Data for processing:

┄┄┄┄┄┄┄┄┄┄┄┄┄┄┄┄┄┄┄┄

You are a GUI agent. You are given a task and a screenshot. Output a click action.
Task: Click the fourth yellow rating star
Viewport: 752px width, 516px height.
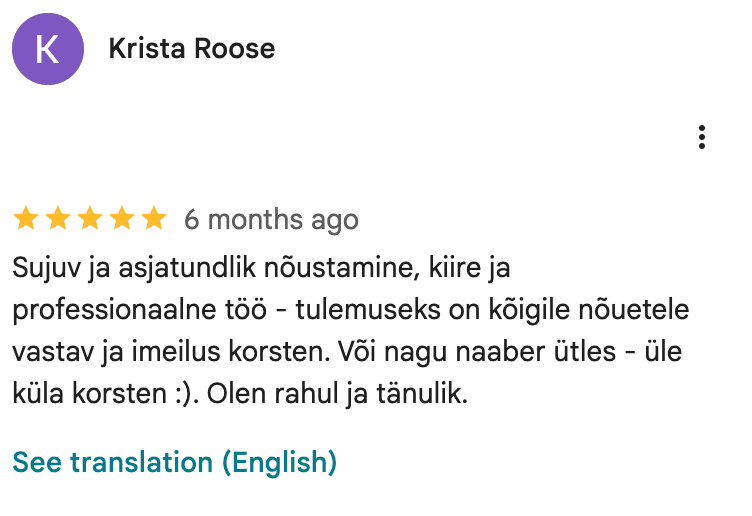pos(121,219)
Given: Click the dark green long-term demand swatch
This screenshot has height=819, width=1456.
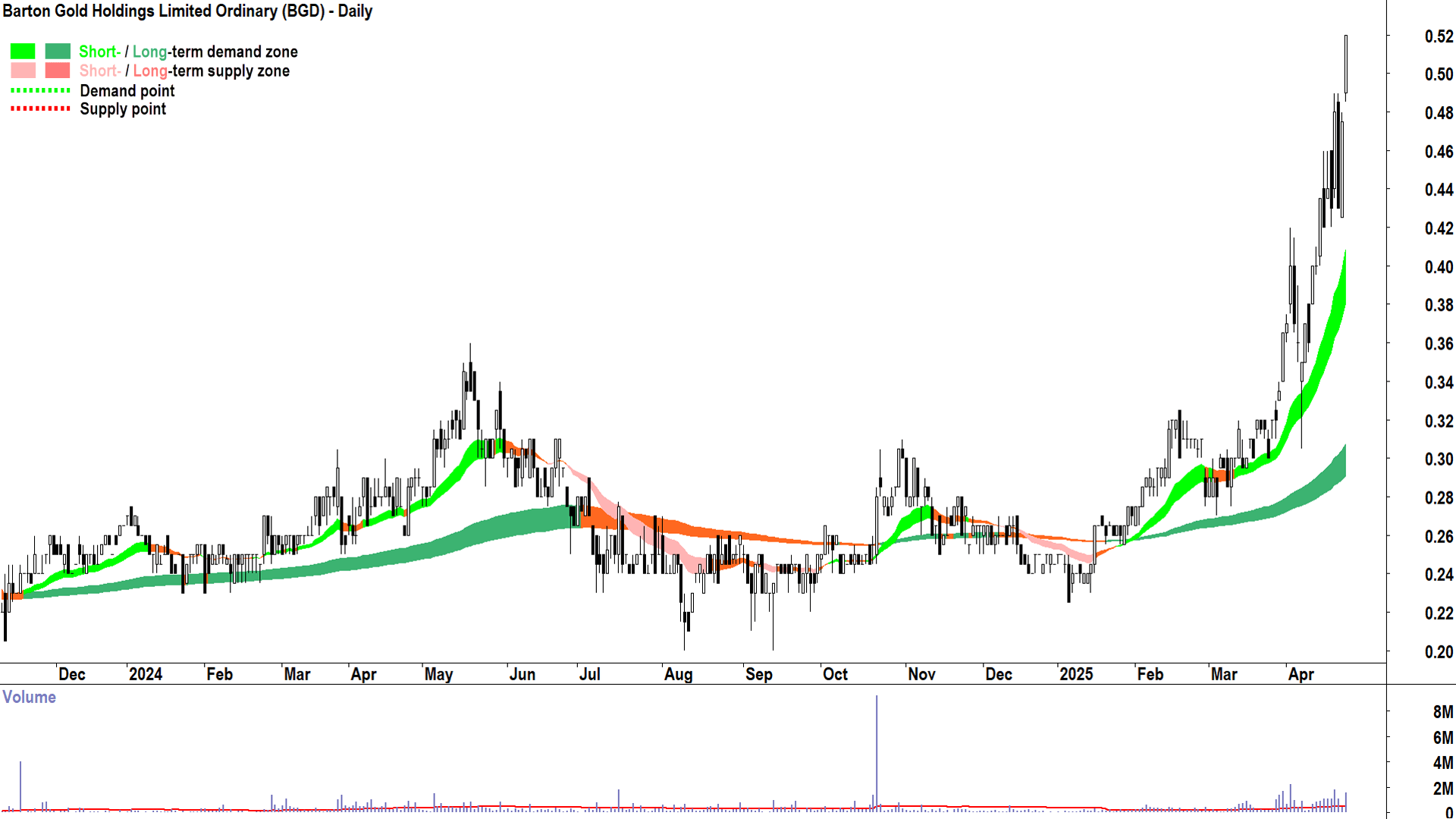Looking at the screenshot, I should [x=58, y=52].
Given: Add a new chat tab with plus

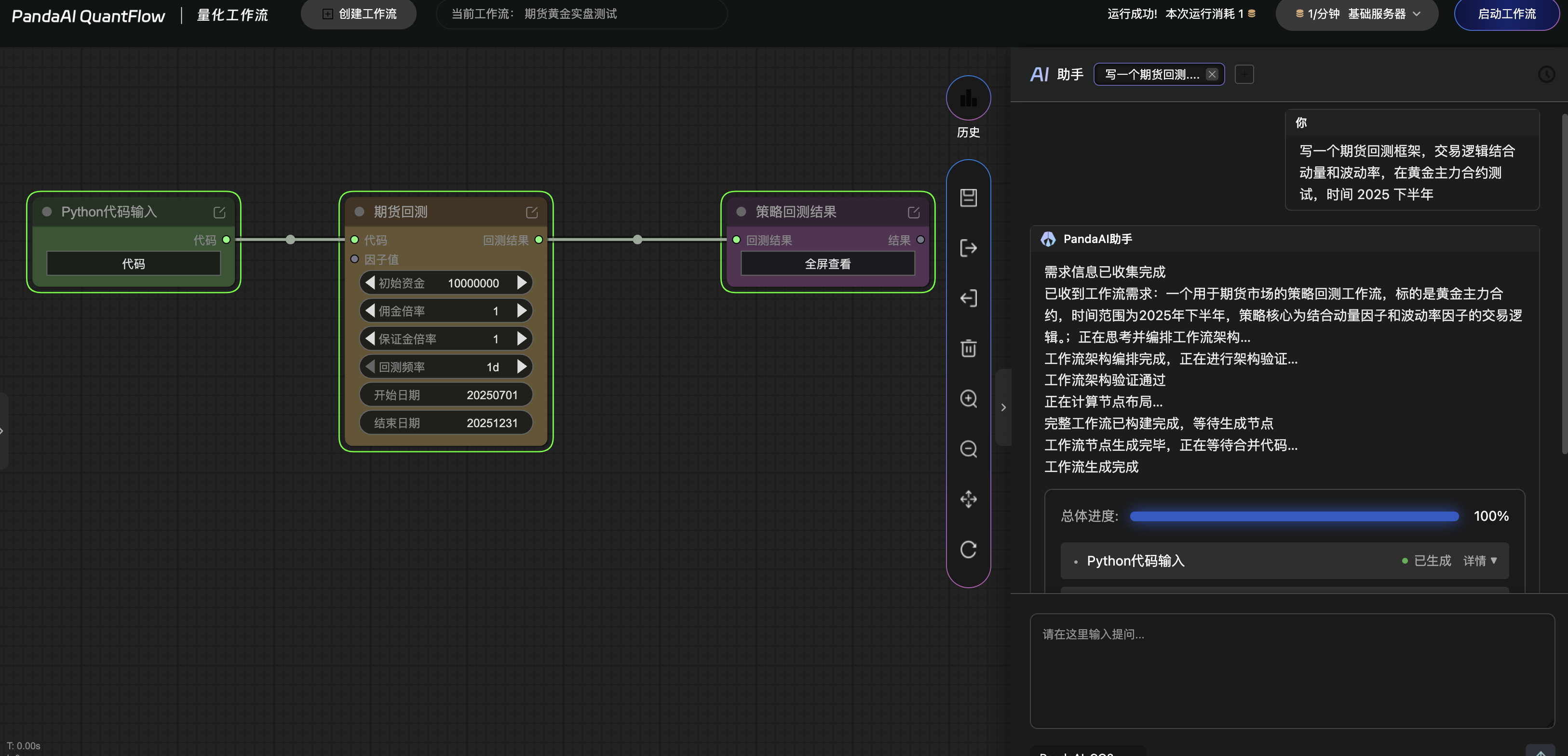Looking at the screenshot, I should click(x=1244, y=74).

┄┄┄┄┄┄┄┄┄┄┄┄┄┄┄┄┄┄┄┄

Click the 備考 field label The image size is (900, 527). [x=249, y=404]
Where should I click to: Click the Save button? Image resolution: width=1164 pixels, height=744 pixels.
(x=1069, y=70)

┄┄┄┄┄┄┄┄┄┄┄┄┄┄┄┄┄┄┄┄

What the exercise asks: Swap "Save button" for "Submit button" in everything from the line containing "Where should I" down to the line containing "(x=1069, y=70)". Write out only those lines, with nothing else altered.

Expected answer:
Where should I click to: Click the Submit button? Image resolution: width=1164 pixels, height=744 pixels.
(x=1069, y=70)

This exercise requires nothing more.